-- Opening Marker --

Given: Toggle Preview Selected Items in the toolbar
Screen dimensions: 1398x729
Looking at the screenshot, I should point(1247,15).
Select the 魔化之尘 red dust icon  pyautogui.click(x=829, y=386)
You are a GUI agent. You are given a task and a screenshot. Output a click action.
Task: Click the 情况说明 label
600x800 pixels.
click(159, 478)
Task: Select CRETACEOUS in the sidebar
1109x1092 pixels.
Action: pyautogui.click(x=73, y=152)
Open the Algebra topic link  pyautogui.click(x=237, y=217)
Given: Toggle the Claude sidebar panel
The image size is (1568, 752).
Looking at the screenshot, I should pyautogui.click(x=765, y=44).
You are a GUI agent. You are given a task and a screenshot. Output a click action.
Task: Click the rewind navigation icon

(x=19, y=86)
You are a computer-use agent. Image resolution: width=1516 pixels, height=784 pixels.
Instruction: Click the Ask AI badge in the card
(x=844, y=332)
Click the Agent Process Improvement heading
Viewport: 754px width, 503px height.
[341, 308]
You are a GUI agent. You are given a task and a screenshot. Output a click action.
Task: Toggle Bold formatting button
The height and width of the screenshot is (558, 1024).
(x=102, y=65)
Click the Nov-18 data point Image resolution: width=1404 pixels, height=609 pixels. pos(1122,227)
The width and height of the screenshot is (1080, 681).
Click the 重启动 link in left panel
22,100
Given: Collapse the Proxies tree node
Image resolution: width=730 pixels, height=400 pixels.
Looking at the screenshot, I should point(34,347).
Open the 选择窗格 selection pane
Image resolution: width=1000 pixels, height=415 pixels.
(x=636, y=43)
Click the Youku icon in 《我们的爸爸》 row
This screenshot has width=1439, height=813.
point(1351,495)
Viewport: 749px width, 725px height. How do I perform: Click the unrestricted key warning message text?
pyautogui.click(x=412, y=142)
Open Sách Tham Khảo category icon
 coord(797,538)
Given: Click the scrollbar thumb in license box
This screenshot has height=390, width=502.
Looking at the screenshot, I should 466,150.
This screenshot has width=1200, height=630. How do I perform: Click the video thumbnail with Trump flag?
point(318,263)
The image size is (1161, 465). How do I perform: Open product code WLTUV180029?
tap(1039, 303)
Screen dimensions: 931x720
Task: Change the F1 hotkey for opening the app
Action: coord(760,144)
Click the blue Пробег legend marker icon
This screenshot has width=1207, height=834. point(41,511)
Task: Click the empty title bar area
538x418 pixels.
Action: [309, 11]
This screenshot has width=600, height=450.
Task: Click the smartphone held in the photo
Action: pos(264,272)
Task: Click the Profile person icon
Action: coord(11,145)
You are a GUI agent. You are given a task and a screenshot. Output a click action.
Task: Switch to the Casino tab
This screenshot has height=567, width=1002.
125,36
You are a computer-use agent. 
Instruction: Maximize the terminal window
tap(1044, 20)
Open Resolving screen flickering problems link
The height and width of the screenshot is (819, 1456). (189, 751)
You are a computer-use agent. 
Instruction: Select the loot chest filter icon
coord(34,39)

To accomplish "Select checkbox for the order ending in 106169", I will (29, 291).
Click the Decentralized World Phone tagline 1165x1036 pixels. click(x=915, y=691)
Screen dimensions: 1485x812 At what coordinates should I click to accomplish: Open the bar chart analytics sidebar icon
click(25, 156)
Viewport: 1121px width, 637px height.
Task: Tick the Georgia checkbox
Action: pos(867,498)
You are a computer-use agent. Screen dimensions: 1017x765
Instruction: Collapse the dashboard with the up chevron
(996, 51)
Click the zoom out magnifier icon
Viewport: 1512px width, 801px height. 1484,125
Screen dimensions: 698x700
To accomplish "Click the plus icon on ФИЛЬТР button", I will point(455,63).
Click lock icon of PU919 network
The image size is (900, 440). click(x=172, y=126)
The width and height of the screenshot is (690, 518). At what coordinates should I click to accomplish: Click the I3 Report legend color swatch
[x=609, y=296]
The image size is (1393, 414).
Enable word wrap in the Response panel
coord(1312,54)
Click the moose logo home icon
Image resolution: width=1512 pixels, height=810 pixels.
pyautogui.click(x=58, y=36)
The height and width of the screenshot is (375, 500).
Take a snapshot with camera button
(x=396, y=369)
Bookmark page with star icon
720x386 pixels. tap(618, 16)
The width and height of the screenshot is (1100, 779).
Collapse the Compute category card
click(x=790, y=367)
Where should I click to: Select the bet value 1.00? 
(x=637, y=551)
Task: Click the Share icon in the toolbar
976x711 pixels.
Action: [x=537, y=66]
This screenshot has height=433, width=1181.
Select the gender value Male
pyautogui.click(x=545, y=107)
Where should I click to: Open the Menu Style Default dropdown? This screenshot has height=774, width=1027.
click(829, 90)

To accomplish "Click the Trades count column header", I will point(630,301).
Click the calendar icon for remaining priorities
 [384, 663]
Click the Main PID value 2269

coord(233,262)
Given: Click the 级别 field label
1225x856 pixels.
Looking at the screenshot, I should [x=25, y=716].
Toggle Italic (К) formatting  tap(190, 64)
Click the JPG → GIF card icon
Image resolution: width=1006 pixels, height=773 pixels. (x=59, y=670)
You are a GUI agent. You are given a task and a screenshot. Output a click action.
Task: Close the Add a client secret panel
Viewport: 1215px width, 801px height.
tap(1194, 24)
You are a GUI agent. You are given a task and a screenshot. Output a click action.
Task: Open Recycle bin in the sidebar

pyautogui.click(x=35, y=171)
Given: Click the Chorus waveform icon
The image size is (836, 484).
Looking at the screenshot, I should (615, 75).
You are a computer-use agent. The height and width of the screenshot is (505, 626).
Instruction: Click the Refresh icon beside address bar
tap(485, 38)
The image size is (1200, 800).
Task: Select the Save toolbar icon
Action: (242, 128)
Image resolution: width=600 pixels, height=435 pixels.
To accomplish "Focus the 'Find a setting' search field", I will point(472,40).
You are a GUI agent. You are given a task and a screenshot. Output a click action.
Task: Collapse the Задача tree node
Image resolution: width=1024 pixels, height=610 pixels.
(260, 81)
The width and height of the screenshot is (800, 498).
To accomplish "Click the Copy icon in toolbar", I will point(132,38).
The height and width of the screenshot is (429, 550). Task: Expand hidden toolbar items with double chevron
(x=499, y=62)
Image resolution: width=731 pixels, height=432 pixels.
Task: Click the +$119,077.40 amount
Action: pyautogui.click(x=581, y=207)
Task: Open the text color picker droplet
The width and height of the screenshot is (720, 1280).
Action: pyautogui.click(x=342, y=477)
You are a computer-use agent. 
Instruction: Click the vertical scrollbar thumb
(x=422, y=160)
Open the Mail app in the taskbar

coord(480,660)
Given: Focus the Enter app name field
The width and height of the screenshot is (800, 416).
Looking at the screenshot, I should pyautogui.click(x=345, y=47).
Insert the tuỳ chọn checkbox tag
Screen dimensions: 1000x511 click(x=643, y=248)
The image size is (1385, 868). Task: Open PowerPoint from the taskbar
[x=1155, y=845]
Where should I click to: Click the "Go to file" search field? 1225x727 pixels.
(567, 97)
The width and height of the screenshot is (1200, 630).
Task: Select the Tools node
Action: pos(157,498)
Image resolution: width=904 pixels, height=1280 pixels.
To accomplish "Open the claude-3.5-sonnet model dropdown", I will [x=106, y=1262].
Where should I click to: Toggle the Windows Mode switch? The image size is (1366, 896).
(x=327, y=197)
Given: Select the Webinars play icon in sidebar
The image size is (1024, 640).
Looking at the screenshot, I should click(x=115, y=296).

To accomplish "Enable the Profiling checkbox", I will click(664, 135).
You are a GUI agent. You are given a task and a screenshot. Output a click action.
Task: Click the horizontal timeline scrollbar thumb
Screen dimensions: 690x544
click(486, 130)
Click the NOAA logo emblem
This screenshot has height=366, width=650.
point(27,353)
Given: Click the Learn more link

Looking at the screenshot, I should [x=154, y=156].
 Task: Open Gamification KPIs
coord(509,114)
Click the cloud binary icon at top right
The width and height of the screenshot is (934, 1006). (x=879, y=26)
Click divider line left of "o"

-- Closing Marker --

WHAT THE TASK ASKS:
State how many lines in the records above contain the word "Focus". Give nothing but the number.

RESULT FOR THIS EXERCISE:
2